Table 3. Optimal Tissue Thickness Cutoff Value at Each Metatarsal Head to Predict Peak Plantar Pressure Greater Than 1,000 kPa

show the results of the receiver operating characteristic analysis at each metatarsal head for the pressure thresholds of 700 and 1,000 kPa. Little difference was found between the optimal tissue thickness cutoff values to predict high plantar pressure, as determined by a balance of sensitivity and specificity using the two different pressure thresholds. The area under the receiver operating characteristic curve was significantly greater than the null hypothesis area at each metatarsal head (Tables 2 and 3) using both pressure thresholds.

As expected, cutoff values defined at relatively high plantar tissue thicknesses were very sensitive for detecting risk of high foot pressure but very nonspecific (eg, at the third metatarsal head: 9.65 mm = 100% sensitivity and 18% specificity). Conversely, cutoff values made at low plantar tissue thicknesses were very specific for predicting high peak plantar pressure but not very sensitive (eg, at the third metatarsal head: 4.85 mm = 11.3% sensitivity and 99.2% specificity) (Fig. 1).

Discussion

The results of this study indicate that there is a tissue thickness cutoff value below which high foot pressures are highly likely. High foot pressures have been shown to be predictive of future foot ulceration. Although reduced plantar tissue thickness has not yet been shown to be predictive of future foot ulceration, it has been strongly associated with a history of ulceration.[21,22] This is clinically important, indicating that patients with thin plantar tissue pads are at increased risk of foot ulcer development. In addition, it has recently been shown that plantar tissue under the second metatarsal head undergoes compression of 40% during weightbearing,[23] indicating that it is important to have sufficient tissue under the ball of the foot to allow this soft-tissue compression under load bearing for pressure distribution.

In the present study, optimal tissue thickness cutoff values were determined for predicting foot pressures greater than 700 and 1,000 kPa. Two levels were chosen to investigate whether a conservative and a more realistic high pressure level would provide the same results. Because the difference between the optimal cutoff values to predict pressures greater than 700 or 1,000 kPa is small, it is suggested to take the most conservative approach by using the tissue thickness cutoff values that most optimally predict pressure greater than 700 kPa.
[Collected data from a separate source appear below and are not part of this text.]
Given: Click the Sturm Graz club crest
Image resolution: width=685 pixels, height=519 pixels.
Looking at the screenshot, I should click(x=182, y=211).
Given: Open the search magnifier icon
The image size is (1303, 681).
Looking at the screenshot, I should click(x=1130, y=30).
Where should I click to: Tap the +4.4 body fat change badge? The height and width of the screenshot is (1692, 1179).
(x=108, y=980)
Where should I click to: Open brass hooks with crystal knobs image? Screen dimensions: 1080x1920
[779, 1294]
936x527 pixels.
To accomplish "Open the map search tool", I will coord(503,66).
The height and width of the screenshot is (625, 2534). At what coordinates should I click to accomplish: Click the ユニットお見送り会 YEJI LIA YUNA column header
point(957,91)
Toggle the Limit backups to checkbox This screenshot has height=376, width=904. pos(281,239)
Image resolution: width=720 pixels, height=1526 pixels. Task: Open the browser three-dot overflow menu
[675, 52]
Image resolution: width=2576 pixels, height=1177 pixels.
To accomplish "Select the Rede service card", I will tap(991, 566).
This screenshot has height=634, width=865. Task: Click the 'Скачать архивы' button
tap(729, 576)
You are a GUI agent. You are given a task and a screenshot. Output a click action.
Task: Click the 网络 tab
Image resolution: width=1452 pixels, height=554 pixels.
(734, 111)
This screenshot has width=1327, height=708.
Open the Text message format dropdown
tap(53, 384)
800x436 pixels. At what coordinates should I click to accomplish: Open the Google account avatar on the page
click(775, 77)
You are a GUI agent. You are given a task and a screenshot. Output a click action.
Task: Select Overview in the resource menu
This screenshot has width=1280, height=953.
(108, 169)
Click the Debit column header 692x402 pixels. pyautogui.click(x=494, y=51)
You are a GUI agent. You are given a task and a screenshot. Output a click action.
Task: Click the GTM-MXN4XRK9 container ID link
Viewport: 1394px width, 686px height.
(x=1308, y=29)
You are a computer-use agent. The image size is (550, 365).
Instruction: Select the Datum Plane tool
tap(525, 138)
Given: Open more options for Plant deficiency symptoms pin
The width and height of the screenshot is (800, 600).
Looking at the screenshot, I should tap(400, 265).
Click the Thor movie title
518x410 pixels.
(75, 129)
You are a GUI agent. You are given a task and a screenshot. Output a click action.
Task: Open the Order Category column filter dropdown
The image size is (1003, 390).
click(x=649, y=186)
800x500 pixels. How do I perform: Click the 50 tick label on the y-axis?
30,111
Different cutoff values are indicated for each metatarsal head because there are natural differences in tissue thickness along the metatarsal heads.[12] For example, the natural tissue thickness at the first metatarsal head is more than twice that at the fifth metatarsal head.

In patients with a thin plantar tissue pad, it is extremely important to protect the skin from harmful high levels of pressure. Recent evidence has shown that injecting silicone is effective in increasing plantar tissue cushioning and subsequently reduces plantar pressure at the injected sites.[24] The finding that high plantar pressure can be easily predicted from plantar tissue thickness indicates that this new treatment might be a promising prophylactic technique for reducing repetitive pressure on the plantar tissue and skin surface, thereby reducing the likelihood of tissue breakdown.